MASP

Miguel Rio Branco

Sem título, da série Maciel, 1979, ampliação de 2017

  • Autor:
    Miguel Rio Branco
  • Dados biográficos:
    Las Palmas, Espanha, 1946
  • Título:
    Sem título, da série Maciel
  • Data da obra:
    1979, ampliação de 2017
  • Técnica:
    Fotografia analógica colorida, impressão c-print sobre papel fotográfico
  • Dimensões:
    61 x 90 cm
  • Aquisição:
    Doação do artista, 2017
  • Designação:
    Fotografia
  • Número de inventário:
    MASP.10584
  • Créditos da fotografia:
    Miguel Rio Branco

TEXTOS



Em 1979, Miguel Rio Branco fez uma série de fotos no bairro do Maciel, no Pelourinho, Salvador, que frequentou por um longo tempo. Ali, durante o período da escravidão, ocorria a punição de homens e mulheres escravizados. A região ficou abandonada por décadas pelo poder público, conhecida como zona de prostituição e criminalidade, local de moradia de populações marginalizadas, além de marcada por um histórico de opressão e resistência. Na segunda metade do século 20, esse ambiente complexo e contraditório, tanto familiar quanto violento, era permeado por uma intensa sexualidade, capturada por Rio Branco de muitas maneiras: na cena de uma mordida roubada numa banca de cigarros, na gestualidade dos corpos ou numa cama vazia com lençóis emaranhados, que registra o peso e movimento dos corpos que por ali passaram. Outras imagens, porém, mostram o lado mais duro e perverso da realidade do Maciel, com os interiores precários e sufocantes dos prostíbulos: mulheres surgem numa cena de aparente repouso ou descontração, mas sobretudo de intervalo de trabalho, ora envolvidas por uma luz intensa e avermelhada, ora por uma iluminação fria e contrastante de tons azulados.
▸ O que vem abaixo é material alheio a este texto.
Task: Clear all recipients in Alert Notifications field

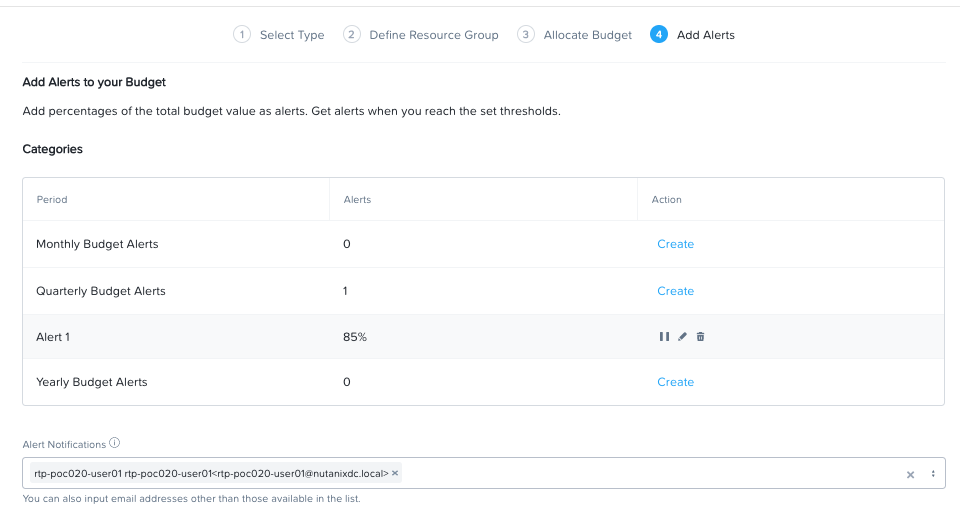Action: [910, 474]
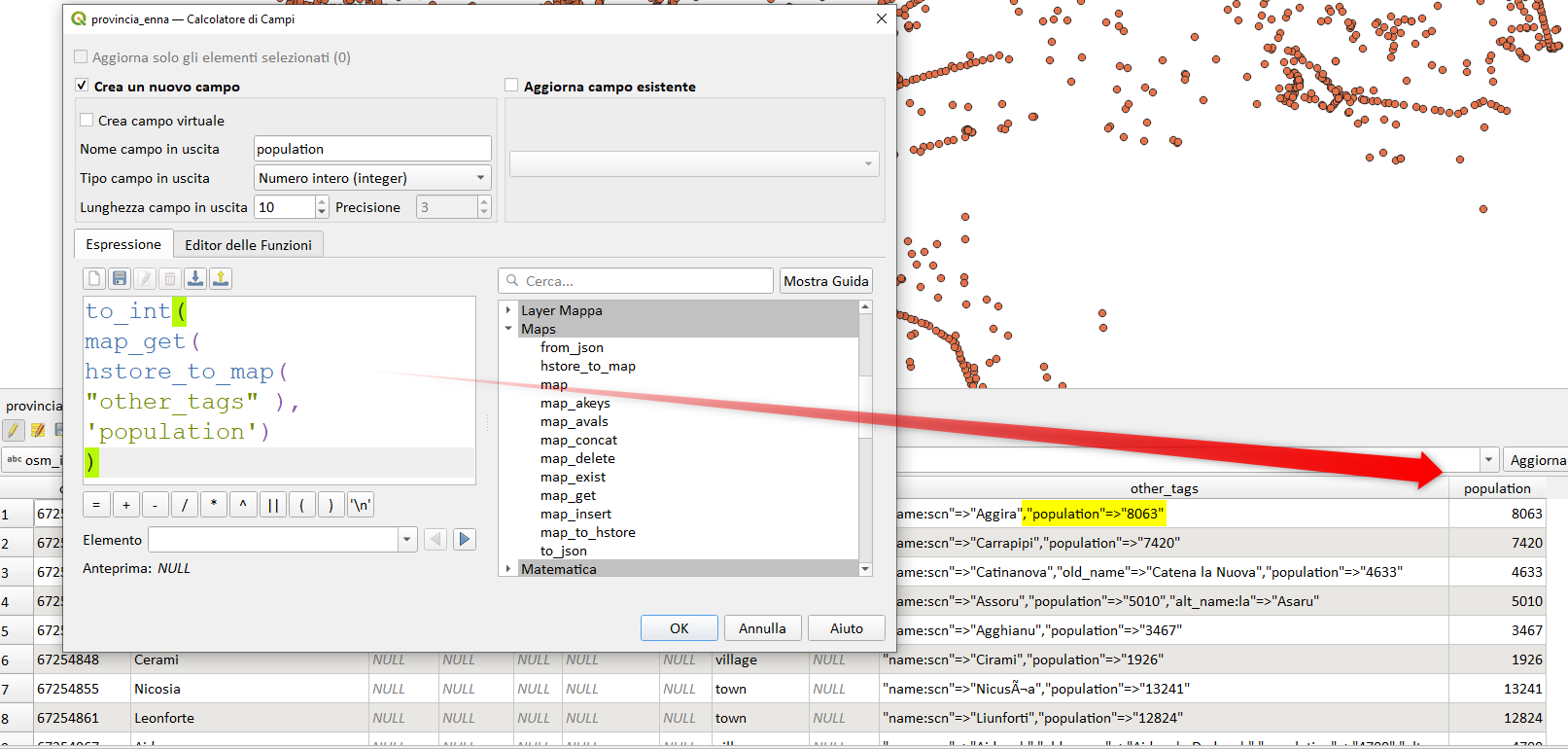
Task: Toggle editing pencil in attribute table toolbar
Action: point(14,430)
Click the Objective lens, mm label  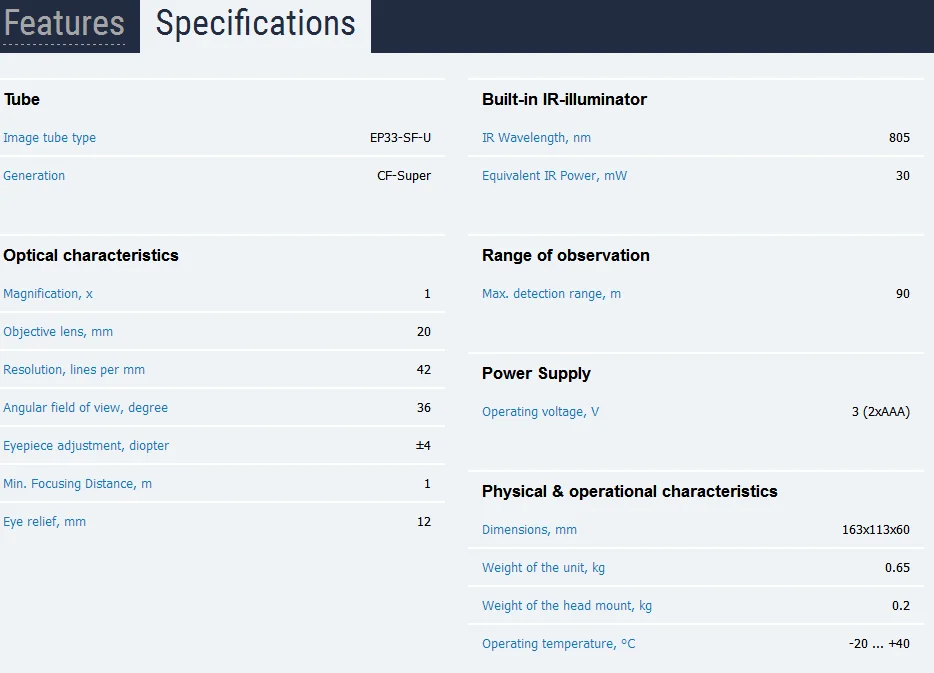click(58, 332)
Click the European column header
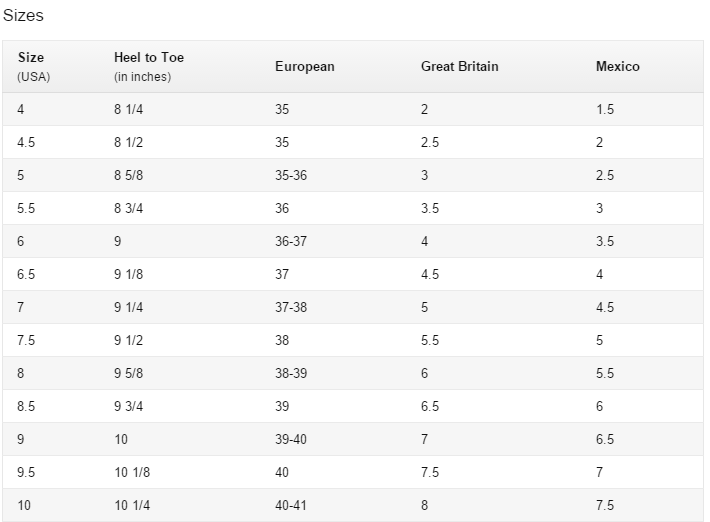 click(304, 67)
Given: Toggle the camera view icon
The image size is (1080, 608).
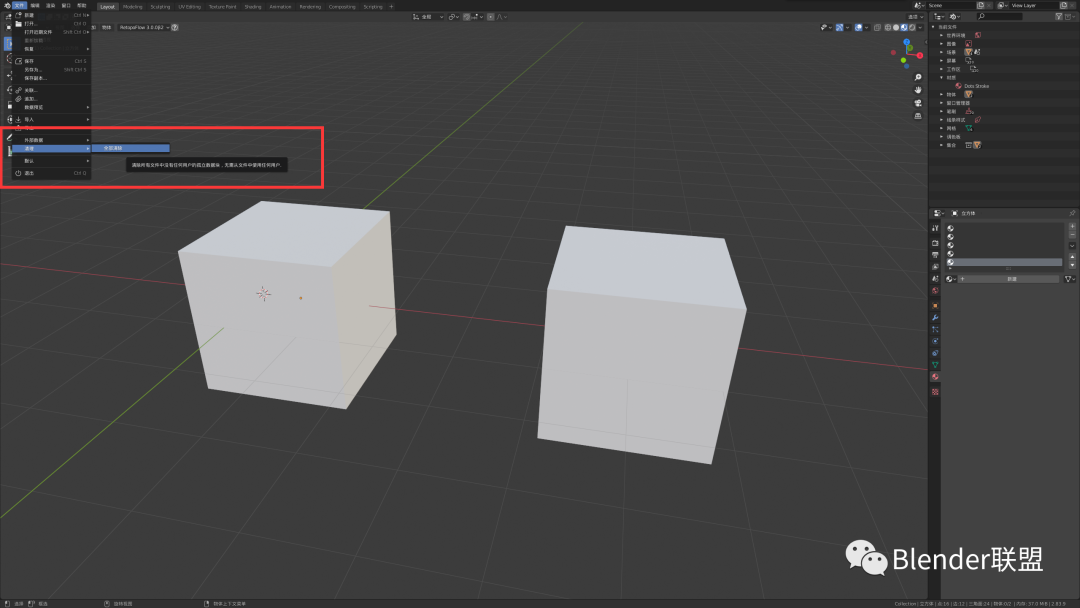Looking at the screenshot, I should (917, 103).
As paredes dos quartos estão cobertas por páginas de revistas, recortes de jornais, objetos pessoais e de devoção: um retrato da cantora Maria Bethânia, outro do ator Francisco Cuoco, uma representação de Jesus Cristo, e imagens de revistas eróticas, o que cria uma potente mescla entre o sagrado e o profano, o pessoal e o profissional, permeada pela estética popular da cultura de massas. Em 2017 o MASP realizou a mostra Miguel Rio Branco: Nada levarei qundo morrer, cujo subtítulo toma emprestado uma sentença que o artista encontrou numa parede no bairro na ocasião: "Nada levarei qundo morrer aqueles que mim deve cobrarei no inferno".